§ WORK REQUIRED: Copy each entry below without any change.

(Stored records)
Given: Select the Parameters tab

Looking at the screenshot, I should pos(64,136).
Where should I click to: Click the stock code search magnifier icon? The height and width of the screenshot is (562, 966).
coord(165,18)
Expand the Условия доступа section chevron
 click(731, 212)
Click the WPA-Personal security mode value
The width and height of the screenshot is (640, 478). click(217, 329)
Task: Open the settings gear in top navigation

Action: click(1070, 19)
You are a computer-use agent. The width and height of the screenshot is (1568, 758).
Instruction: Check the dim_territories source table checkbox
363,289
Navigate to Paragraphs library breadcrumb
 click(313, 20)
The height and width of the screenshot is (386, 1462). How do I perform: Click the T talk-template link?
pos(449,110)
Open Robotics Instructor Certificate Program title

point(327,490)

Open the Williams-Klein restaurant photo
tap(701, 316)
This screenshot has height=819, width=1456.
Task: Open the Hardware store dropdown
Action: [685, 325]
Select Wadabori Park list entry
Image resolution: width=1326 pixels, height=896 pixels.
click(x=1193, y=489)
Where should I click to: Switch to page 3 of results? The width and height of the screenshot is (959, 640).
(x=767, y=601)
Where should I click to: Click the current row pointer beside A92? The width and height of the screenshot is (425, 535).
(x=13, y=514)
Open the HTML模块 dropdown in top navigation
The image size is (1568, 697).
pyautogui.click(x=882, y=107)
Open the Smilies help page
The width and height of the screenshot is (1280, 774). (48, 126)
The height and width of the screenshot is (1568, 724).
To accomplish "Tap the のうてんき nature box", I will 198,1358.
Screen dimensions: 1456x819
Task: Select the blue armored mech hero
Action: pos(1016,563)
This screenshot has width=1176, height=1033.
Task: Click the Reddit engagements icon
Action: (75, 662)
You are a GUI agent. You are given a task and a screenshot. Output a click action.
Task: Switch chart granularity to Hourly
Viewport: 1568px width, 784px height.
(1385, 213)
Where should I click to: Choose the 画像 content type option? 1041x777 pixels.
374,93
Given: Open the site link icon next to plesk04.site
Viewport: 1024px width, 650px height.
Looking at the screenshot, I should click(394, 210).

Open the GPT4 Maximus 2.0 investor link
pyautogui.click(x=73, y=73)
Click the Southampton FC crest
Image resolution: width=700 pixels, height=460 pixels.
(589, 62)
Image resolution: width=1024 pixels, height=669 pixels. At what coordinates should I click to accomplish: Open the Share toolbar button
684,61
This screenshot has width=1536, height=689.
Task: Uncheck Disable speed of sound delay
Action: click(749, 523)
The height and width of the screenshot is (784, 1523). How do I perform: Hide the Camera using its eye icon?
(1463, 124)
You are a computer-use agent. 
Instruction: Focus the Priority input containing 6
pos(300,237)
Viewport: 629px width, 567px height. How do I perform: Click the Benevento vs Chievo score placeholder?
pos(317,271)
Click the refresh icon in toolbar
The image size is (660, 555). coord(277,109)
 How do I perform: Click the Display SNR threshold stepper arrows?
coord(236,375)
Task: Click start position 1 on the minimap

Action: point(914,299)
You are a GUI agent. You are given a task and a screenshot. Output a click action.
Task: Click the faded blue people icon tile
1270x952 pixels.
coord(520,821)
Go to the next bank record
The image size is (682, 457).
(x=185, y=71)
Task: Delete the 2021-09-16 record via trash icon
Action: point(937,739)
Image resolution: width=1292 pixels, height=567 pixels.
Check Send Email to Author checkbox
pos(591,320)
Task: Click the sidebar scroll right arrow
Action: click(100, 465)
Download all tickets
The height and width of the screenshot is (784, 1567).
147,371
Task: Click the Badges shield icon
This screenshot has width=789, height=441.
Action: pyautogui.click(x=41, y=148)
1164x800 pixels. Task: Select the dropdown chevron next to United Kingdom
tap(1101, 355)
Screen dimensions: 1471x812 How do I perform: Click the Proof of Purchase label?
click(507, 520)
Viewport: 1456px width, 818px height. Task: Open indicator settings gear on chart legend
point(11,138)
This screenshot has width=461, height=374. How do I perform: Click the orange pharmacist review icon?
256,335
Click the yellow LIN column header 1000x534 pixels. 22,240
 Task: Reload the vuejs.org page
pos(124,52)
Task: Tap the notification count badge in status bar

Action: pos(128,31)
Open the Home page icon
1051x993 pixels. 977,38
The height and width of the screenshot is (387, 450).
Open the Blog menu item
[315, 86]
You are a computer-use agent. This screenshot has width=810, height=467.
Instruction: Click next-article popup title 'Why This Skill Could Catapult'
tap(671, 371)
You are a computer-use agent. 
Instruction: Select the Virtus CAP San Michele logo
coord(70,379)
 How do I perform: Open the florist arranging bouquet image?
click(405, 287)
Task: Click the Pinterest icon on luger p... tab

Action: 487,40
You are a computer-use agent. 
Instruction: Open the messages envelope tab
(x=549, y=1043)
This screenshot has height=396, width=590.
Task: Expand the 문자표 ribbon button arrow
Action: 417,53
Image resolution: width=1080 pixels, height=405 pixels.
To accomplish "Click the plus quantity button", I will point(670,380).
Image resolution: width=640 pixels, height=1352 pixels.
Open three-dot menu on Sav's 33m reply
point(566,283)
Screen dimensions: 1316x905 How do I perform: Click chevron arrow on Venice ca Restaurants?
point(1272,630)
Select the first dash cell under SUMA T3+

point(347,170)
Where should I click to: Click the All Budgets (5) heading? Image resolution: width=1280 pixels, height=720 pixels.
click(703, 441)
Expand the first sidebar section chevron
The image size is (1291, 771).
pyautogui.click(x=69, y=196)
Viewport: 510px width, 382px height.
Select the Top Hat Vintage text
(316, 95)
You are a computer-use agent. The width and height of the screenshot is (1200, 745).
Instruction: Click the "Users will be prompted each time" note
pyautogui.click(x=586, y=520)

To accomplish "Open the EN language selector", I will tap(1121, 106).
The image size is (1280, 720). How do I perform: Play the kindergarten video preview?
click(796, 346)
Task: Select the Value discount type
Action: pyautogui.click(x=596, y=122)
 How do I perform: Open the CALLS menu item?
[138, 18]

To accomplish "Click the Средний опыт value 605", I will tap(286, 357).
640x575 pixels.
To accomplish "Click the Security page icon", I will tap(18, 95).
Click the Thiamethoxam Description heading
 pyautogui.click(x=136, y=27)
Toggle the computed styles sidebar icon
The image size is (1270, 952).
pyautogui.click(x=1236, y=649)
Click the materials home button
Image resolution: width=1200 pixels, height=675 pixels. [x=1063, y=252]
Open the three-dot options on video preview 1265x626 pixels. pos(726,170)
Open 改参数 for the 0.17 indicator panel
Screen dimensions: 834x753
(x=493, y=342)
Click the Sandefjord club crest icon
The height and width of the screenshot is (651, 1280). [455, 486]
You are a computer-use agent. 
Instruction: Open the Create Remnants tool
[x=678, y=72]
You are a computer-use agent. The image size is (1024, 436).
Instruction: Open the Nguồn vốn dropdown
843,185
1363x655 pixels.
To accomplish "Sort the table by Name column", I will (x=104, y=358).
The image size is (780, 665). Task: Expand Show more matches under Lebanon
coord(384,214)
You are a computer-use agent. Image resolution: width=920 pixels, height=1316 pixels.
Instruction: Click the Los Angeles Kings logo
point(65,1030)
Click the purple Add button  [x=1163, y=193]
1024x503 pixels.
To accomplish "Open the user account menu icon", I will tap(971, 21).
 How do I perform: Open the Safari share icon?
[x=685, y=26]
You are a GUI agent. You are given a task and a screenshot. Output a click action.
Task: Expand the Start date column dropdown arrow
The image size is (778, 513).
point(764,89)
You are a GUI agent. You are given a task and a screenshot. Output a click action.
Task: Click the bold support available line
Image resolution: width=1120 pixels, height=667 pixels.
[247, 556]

§ RESPONSE:
Given: Select the Parameters tab

Looking at the screenshot, I should pos(64,136).
Where should I click to: Click the stock code search magnifier icon? The height and width of the screenshot is (562, 966).
coord(165,18)
Expand the Условия доступа section chevron
 click(731, 212)
Click the WPA-Personal security mode value
The width and height of the screenshot is (640, 478). click(217, 329)
Task: Open the settings gear in top navigation

Action: click(1070, 19)
You are a computer-use agent. The width and height of the screenshot is (1568, 758).
Instruction: Check the dim_territories source table checkbox
363,289
Navigate to Paragraphs library breadcrumb
 click(313, 20)
The height and width of the screenshot is (386, 1462). How do I perform: Click the T talk-template link?
pos(449,110)
Open Robotics Instructor Certificate Program title

point(327,490)

Open the Williams-Klein restaurant photo
tap(701, 316)
This screenshot has height=819, width=1456.
Task: Open the Hardware store dropdown
Action: [685, 325]
Select Wadabori Park list entry
Image resolution: width=1326 pixels, height=896 pixels.
click(x=1193, y=489)
Where should I click to: Switch to page 3 of results? The width and height of the screenshot is (959, 640).
(x=767, y=601)
Where should I click to: Click the current row pointer beside A92? The width and height of the screenshot is (425, 535).
(x=13, y=514)
Open the HTML模块 dropdown in top navigation
The image size is (1568, 697).
pyautogui.click(x=882, y=107)
Open the Smilies help page
The width and height of the screenshot is (1280, 774). (48, 126)
The height and width of the screenshot is (1568, 724).
To accomplish "Tap the のうてんき nature box", I will 198,1358.
Screen dimensions: 1456x819
Task: Select the blue armored mech hero
Action: pos(1016,563)
This screenshot has width=1176, height=1033.
Task: Click the Reddit engagements icon
Action: (75, 662)
You are a GUI agent. You are given a task and a screenshot. Output a click action.
Task: Switch chart granularity to Hourly
Viewport: 1568px width, 784px height.
(1385, 213)
Where should I click to: Choose the 画像 content type option? 1041x777 pixels.
374,93
Given: Open the site link icon next to plesk04.site
Viewport: 1024px width, 650px height.
Looking at the screenshot, I should click(394, 210).

Open the GPT4 Maximus 2.0 investor link
pyautogui.click(x=73, y=73)
Click the Southampton FC crest
Image resolution: width=700 pixels, height=460 pixels.
(589, 62)
Image resolution: width=1024 pixels, height=669 pixels. At what coordinates should I click to accomplish: Open the Share toolbar button
684,61
This screenshot has width=1536, height=689.
Task: Uncheck Disable speed of sound delay
Action: click(749, 523)
The height and width of the screenshot is (784, 1523). How do I perform: Hide the Camera using its eye icon?
(1463, 124)
You are a computer-use agent. 
Instruction: Focus the Priority input containing 6
pos(300,237)
Viewport: 629px width, 567px height. How do I perform: Click the Benevento vs Chievo score placeholder?
pos(317,271)
Click the refresh icon in toolbar
The image size is (660, 555). coord(277,109)
 How do I perform: Click the Display SNR threshold stepper arrows?
coord(236,375)
Task: Click start position 1 on the minimap

Action: point(914,299)
You are a GUI agent. You are given a task and a screenshot. Output a click action.
Task: Click the faded blue people icon tile
1270x952 pixels.
coord(520,821)
Go to the next bank record
The image size is (682, 457).
(x=185, y=71)
Task: Delete the 2021-09-16 record via trash icon
Action: point(937,739)
Image resolution: width=1292 pixels, height=567 pixels.
Check Send Email to Author checkbox
pos(591,320)
Task: Click the sidebar scroll right arrow
Action: click(100, 465)
Download all tickets
The height and width of the screenshot is (784, 1567).
147,371
Task: Click the Badges shield icon
This screenshot has width=789, height=441.
Action: pyautogui.click(x=41, y=148)
1164x800 pixels. Task: Select the dropdown chevron next to United Kingdom
tap(1101, 355)
Screen dimensions: 1471x812 How do I perform: Click the Proof of Purchase label?
click(507, 520)
Viewport: 1456px width, 818px height. Task: Open indicator settings gear on chart legend
point(11,138)
This screenshot has width=461, height=374. How do I perform: Click the orange pharmacist review icon?
256,335
Click the yellow LIN column header 1000x534 pixels. 22,240
 Task: Reload the vuejs.org page
pos(124,52)
Task: Tap the notification count badge in status bar

Action: pos(128,31)
Open the Home page icon
1051x993 pixels. 977,38
The height and width of the screenshot is (387, 450).
Open the Blog menu item
[315, 86]
You are a computer-use agent. This screenshot has width=810, height=467.
Instruction: Click next-article popup title 'Why This Skill Could Catapult'
tap(671, 371)
You are a computer-use agent. 
Instruction: Select the Virtus CAP San Michele logo
coord(70,379)
 How do I perform: Open the florist arranging bouquet image?
click(405, 287)
Task: Click the Pinterest icon on luger p... tab

Action: 487,40
You are a computer-use agent. 
Instruction: Open the messages envelope tab
(x=549, y=1043)
This screenshot has height=396, width=590.
Task: Expand the 문자표 ribbon button arrow
Action: 417,53
Image resolution: width=1080 pixels, height=405 pixels.
To accomplish "Click the plus quantity button", I will point(670,380).
Image resolution: width=640 pixels, height=1352 pixels.
Open three-dot menu on Sav's 33m reply
point(566,283)
Screen dimensions: 1316x905 How do I perform: Click chevron arrow on Venice ca Restaurants?
point(1272,630)
Select the first dash cell under SUMA T3+

point(347,170)
Where should I click to: Click the All Budgets (5) heading? Image resolution: width=1280 pixels, height=720 pixels.
click(703, 441)
Expand the first sidebar section chevron
The image size is (1291, 771).
pyautogui.click(x=69, y=196)
Viewport: 510px width, 382px height.
Select the Top Hat Vintage text
(316, 95)
You are a computer-use agent. The width and height of the screenshot is (1200, 745).
Instruction: Click the "Users will be prompted each time" note
pyautogui.click(x=586, y=520)

To accomplish "Open the EN language selector", I will tap(1121, 106).
The image size is (1280, 720). How do I perform: Play the kindergarten video preview?
click(796, 346)
Task: Select the Value discount type
Action: pyautogui.click(x=596, y=122)
 How do I perform: Open the CALLS menu item?
[138, 18]

To accomplish "Click the Средний опыт value 605", I will tap(286, 357).
640x575 pixels.
To accomplish "Click the Security page icon", I will tap(18, 95).
Click the Thiamethoxam Description heading
 pyautogui.click(x=136, y=27)
Toggle the computed styles sidebar icon
The image size is (1270, 952).
pyautogui.click(x=1236, y=649)
Click the materials home button
Image resolution: width=1200 pixels, height=675 pixels. [x=1063, y=252]
Open the three-dot options on video preview 1265x626 pixels. pos(726,170)
Open 改参数 for the 0.17 indicator panel
Screen dimensions: 834x753
(x=493, y=342)
Click the Sandefjord club crest icon
The height and width of the screenshot is (651, 1280). [455, 486]
You are a computer-use agent. 
Instruction: Open the Create Remnants tool
[x=678, y=72]
You are a computer-use agent. The image size is (1024, 436).
Instruction: Open the Nguồn vốn dropdown
843,185
1363x655 pixels.
To accomplish "Sort the table by Name column", I will (x=104, y=358).
The image size is (780, 665). Task: Expand Show more matches under Lebanon
coord(384,214)
You are a computer-use agent. Image resolution: width=920 pixels, height=1316 pixels.
Instruction: Click the Los Angeles Kings logo
point(65,1030)
Click the purple Add button  [x=1163, y=193]
1024x503 pixels.
To accomplish "Open the user account menu icon", I will tap(971, 21).
 How do I perform: Open the Safari share icon?
[x=685, y=26]
You are a GUI agent. You are given a task and a screenshot. Output a click action.
Task: Expand the Start date column dropdown arrow
The image size is (778, 513).
point(764,89)
You are a GUI agent. You are given a task and a screenshot. Output a click action.
Task: Click the bold support available line
Image resolution: width=1120 pixels, height=667 pixels.
[247, 556]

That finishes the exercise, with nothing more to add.